Countering-terror financing risks: Brokers, insurers and NBFCs told to set transaction limits
The Securities and Exchange Commission of Pakistan (SECP) has allowed securities brokers, commodities brokers, insurers, Takaful operators, Non-Banking Finance Companies (NBFCs) and Modarabas (regulated persons) to set transaction limitations (ie, limited deposits/withdrawals, until verification requirements are completed), and account monitoring, for effectively managing money laundering/terrorist financing risks during the COVID-19 pandemic.
According to the SECP guidelines issued by the SECP to the RPs (regulated persons) Wednesday, as an interim measure, the RPs can use responsible digital customer on-boarding in response to social distancing measures needed for the protection of their staff and customers alike, while also mitigating ML/TF risks by using the full range of tools at their disposal.

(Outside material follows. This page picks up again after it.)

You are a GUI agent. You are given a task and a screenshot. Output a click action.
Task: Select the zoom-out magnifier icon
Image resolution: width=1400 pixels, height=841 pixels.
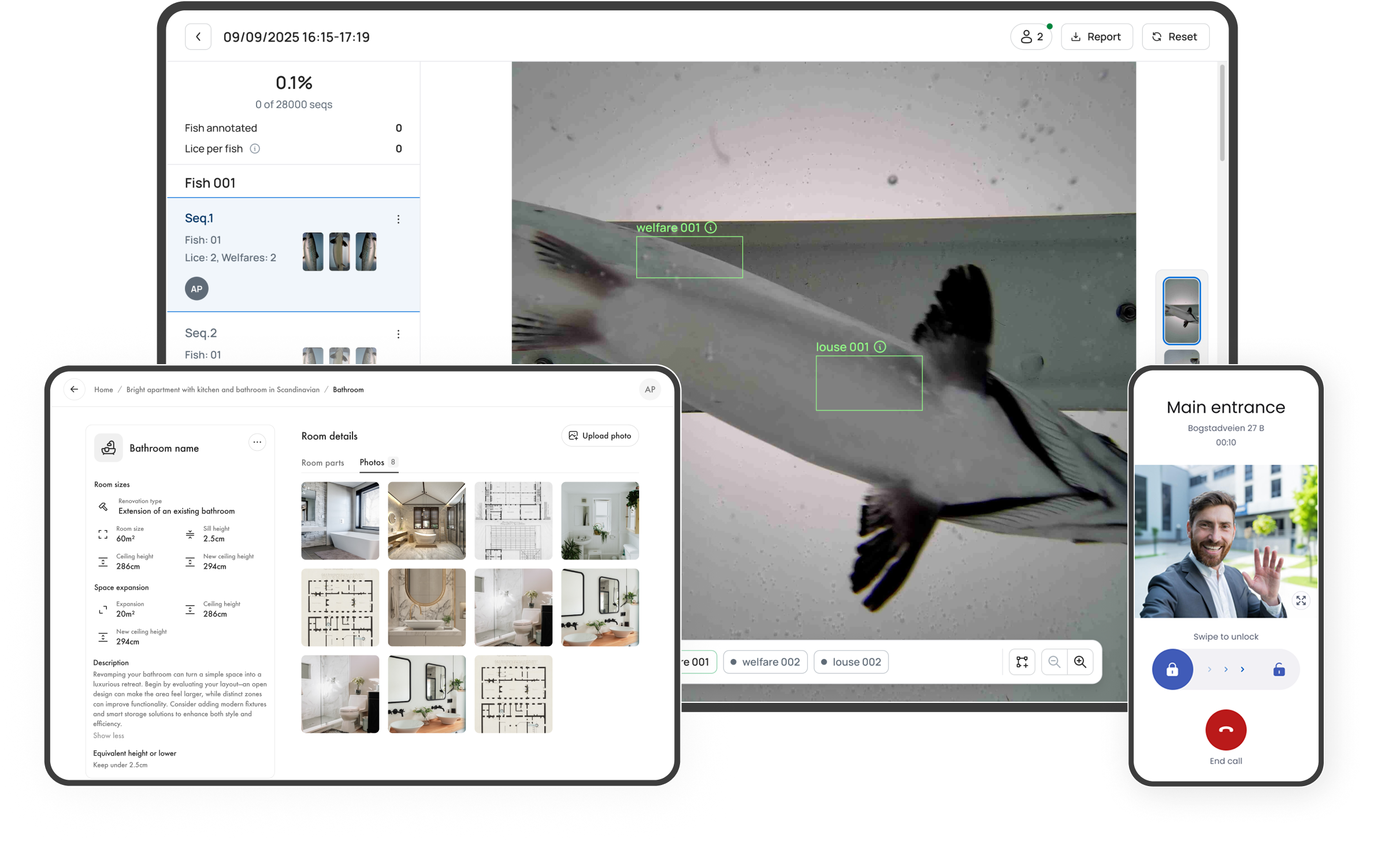[x=1054, y=662]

In the absence of face-to-face customer on-boarding and difficulties in carrying out Customer Due Diligence (CDD) the following risk-based approach may be used: One, the scanned copies of documents may be accepted for now, to be followed by obtaining the originals at a reasonable later time, when the situation has settled down.
Two, the reporting entities can accept recently expired government-issued identification until further notice in order to verify the identity of an individual (although still required to determine the authenticity of the identification).
Where customer's identity cannot be verified face-to-face, delayed verification of identity for establishing new business relationships may be adopted under Section 6(5) of the SECP AML/CFT Regulation, 2018 dealing with the CDD.
Three, the reporting entities can accept digital copies of documents as an interim measure, with the originals to be sighted in due course
Considering the application of delayed verification provisions for new business relationships in line with the FATF standards (eg, by implementing transaction limits).
Hence, RPs should consider adopting appropriate risk-management procedures for effectively managing money laundering/terrorist financing risks by setting transaction limitations (ie, limited deposits or withdrawals, until verification requirements are completed) and account monitoring or other appropriate risk management procedures.